Ideally in a few years we're going to re-model this bad boy to make
it more functional :)
Dad & Hubby doing work in the downstairs bedroom
It's not a lovely shade of yellow 
 Dining Area + bamboo shelf w/ family photos & trinkets
Living Room -- mom & I will be painting side tables white
And we're on the hunt for the perfect coffee table...
Our room upstairs -- new bed & everything! Pretty peaceful
Upstairs sitting area...mom calls this the "den"
  View from upstairs sitting area out to the canal
Sun porch

I've said it before & I'll say it again -- this is probably one of my most favorite places in the world.  The town is unpretentious, the people are kind, and it's quiet.  I love this place.  My Gran was such a good steward with her home to leave a wonderful place for us to go to & rest. I can not wait until the next weekend I can get up there!!
<3
 

Friday, February 10, 2012

Glory Glory It's Friday

Thank you Dear Lord baby Jesus that today is Friday... It has been a crazy week.  Filled with a crazy work schedule, craziness at home, hosting friends last night, spending time with my niece and trying to maintain a solid grounding.  To quite frank, my thoughts & emotions have been on a roller coaster & it's quite tiring.

I'm sure the Lord has something He's trying to teach me in this -- and I'm anxious to see what that might be.  But let me tell you, in the moment, in the thick of it...it is so challenging to rest knowing that to be the case.  So I am frantically trying to finish my work here at the office, so I can run home to pack for my weekend at the cabin.  My beloved cabin, one of the places where my soul truly finds rest.  

I'm hoping to just rest, relax, and enjoy the quiet....
What are you doing this weekend??
<3

Monday, February 6, 2012

The Cabin

I'm not sure if I've ever mentioned it before -- but there is a place that completely calms my soul.  It's the one place where I have always been allowed to just kick my feet up & nap all day long if that's what I had on my agenda.  My Gran's cabin is the best place on earthIt is so calm, so quiet, and so unassuming.  No false pretenses in Ocean Shores.  Just real people living life.  No hoity-toity personality, just down to earth life.  It's so refreshing.

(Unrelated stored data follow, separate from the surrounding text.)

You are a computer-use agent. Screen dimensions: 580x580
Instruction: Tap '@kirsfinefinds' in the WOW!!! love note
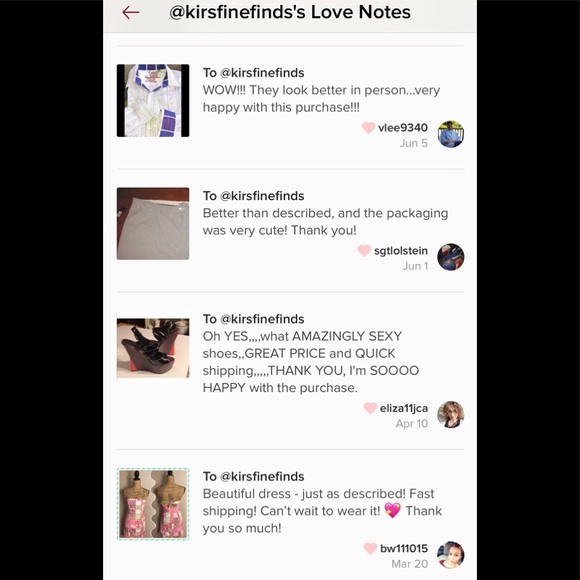pos(262,72)
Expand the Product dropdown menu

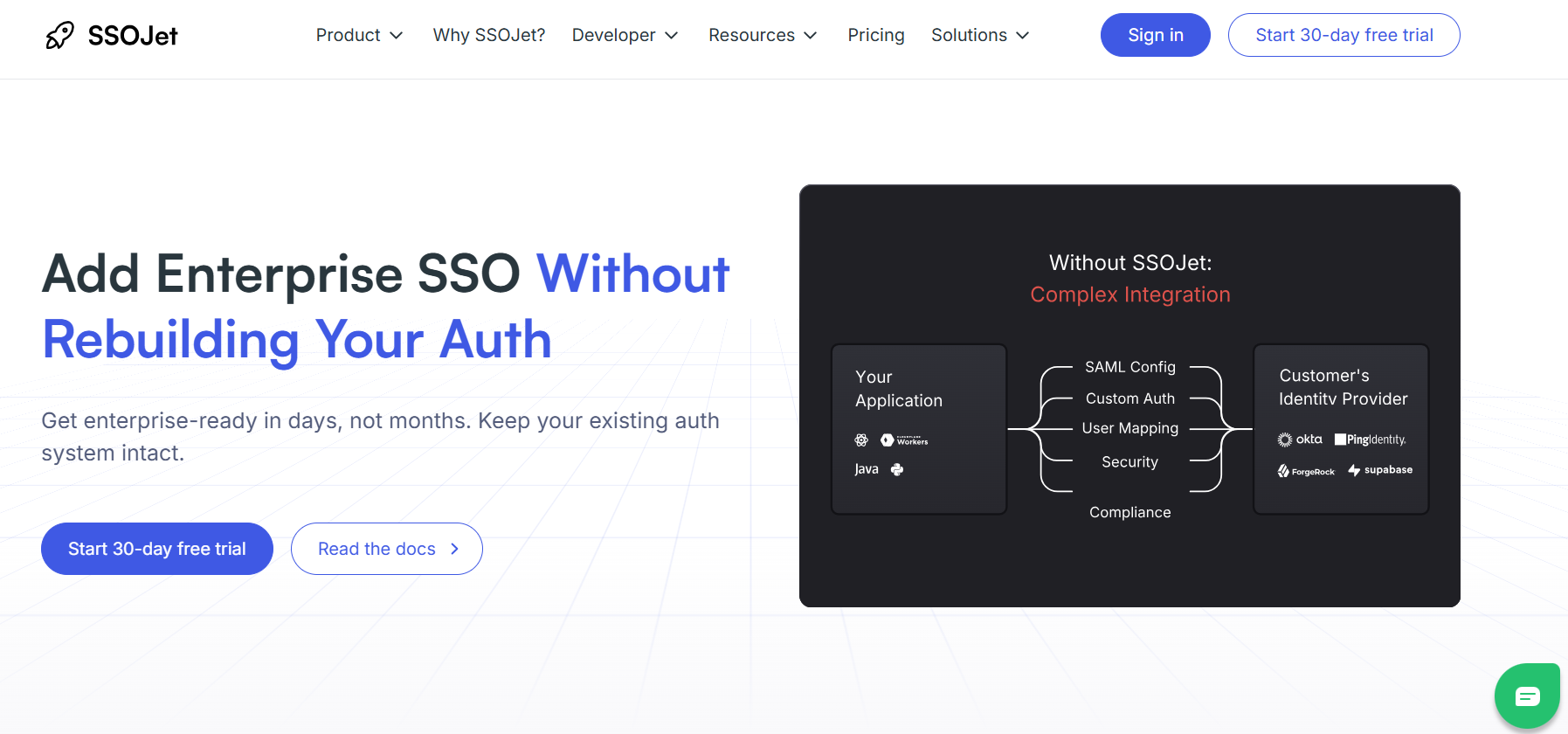click(359, 35)
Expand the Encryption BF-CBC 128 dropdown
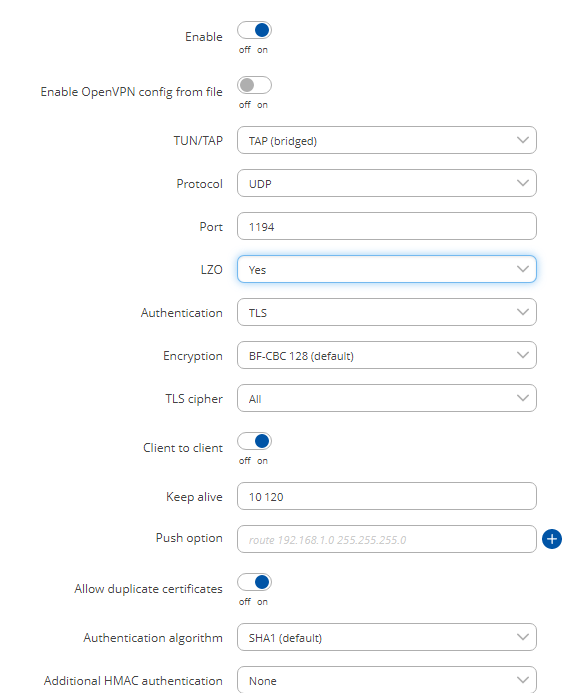This screenshot has width=579, height=693. [387, 355]
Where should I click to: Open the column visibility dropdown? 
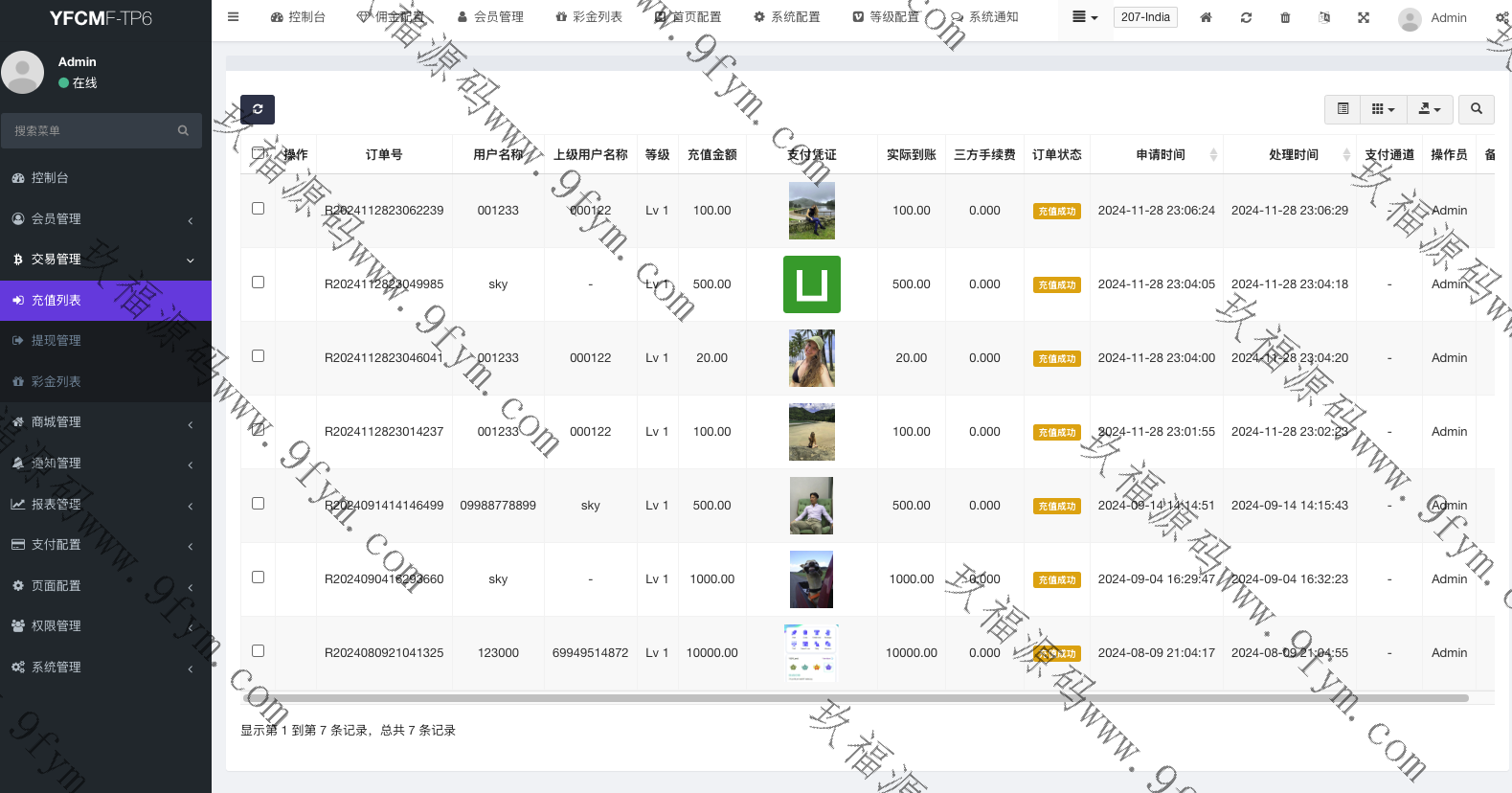click(x=1383, y=109)
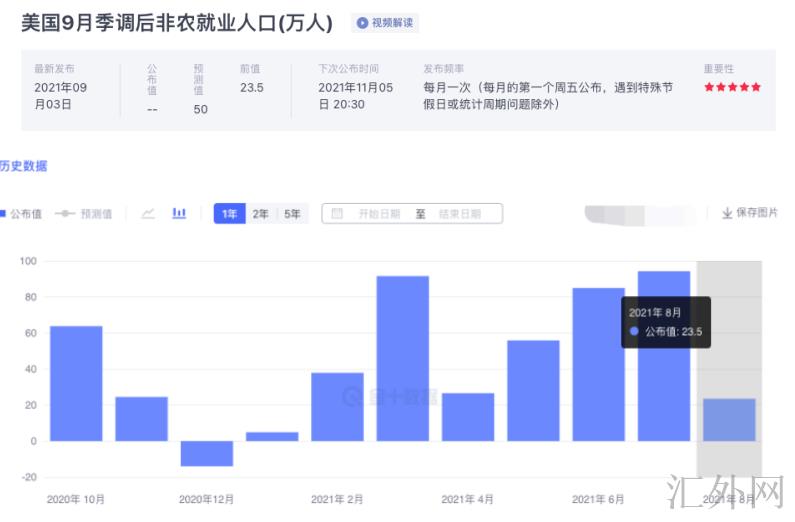Click the calendar icon in date range
Image resolution: width=795 pixels, height=522 pixels.
tap(337, 213)
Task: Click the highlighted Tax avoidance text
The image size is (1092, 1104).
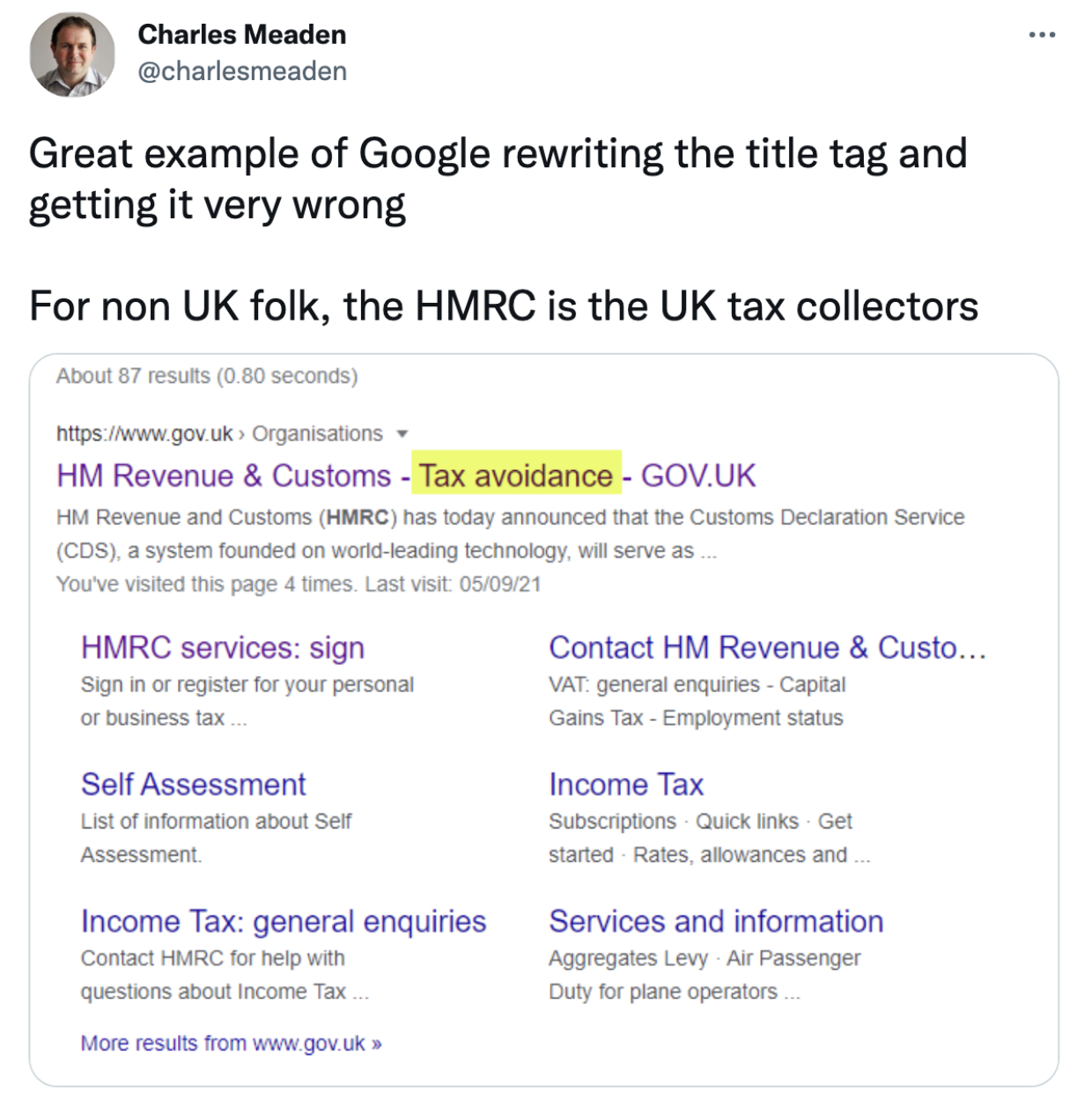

Since my Gran passed last year, it was hard at first to go there and not think she was just upstairs in her room napping (something she was notorious for).  But in spite of her not physically being there -- the peace that came with just being present in the cabin was immeasurable.  My mom & I have often described it as being like getting a big hug from Gran.  I try to go up there at least once a month, just to decompress and rest.  And let me tell you -- this coming weekend can't get here soon enough!  We'll be tackling a few projects around the cabin, but mostly looking forward to kicking up my feet and resting.

It's comforting to be in the place that my Gran loved so much & be surrounded by reminders of her.  Her motto for the beloved cabin: "It's just the beach" -- which always meant, there's no pressure here so just be yourself!  
I'll try and snap some pictures of the cabin this weekend to share.

On a side note -- I have to apologize for the nutty, pessimistic posts lately.  Ever go thru those phases where nothing seems to be right or in line?  That's been me. But was reminded at church yesterday to submit to the Lord with humility & trust that the "upper" story will take care of the "lower" story I'm living.  But I'm always welcoming prayers in that department -- releasing things aren't my strong suit.
<3

Friday, February 3, 2012

beyond ready

at this point in the day i am beyond ready for the weekend.  ready to get out of the confines of my office.  ready to get away from nutty clients & annoying office politics.  and i am more than ready to not have to think about every single thing that i'm doing & how it's being perceived and/or interpreted.

why do people always have to assume that something is wrong with me because my door is shut. i'm freakin' working people.  urgh

i am thankful that the sun is out, it's at least been nice to be wearing my sunglasses....a rare event in OR in February.  and so the only thing on my agenda this evening is to get dinner for my sick husband, put on my jammies, and curl up in bed to catch up on my DVR. can not wait!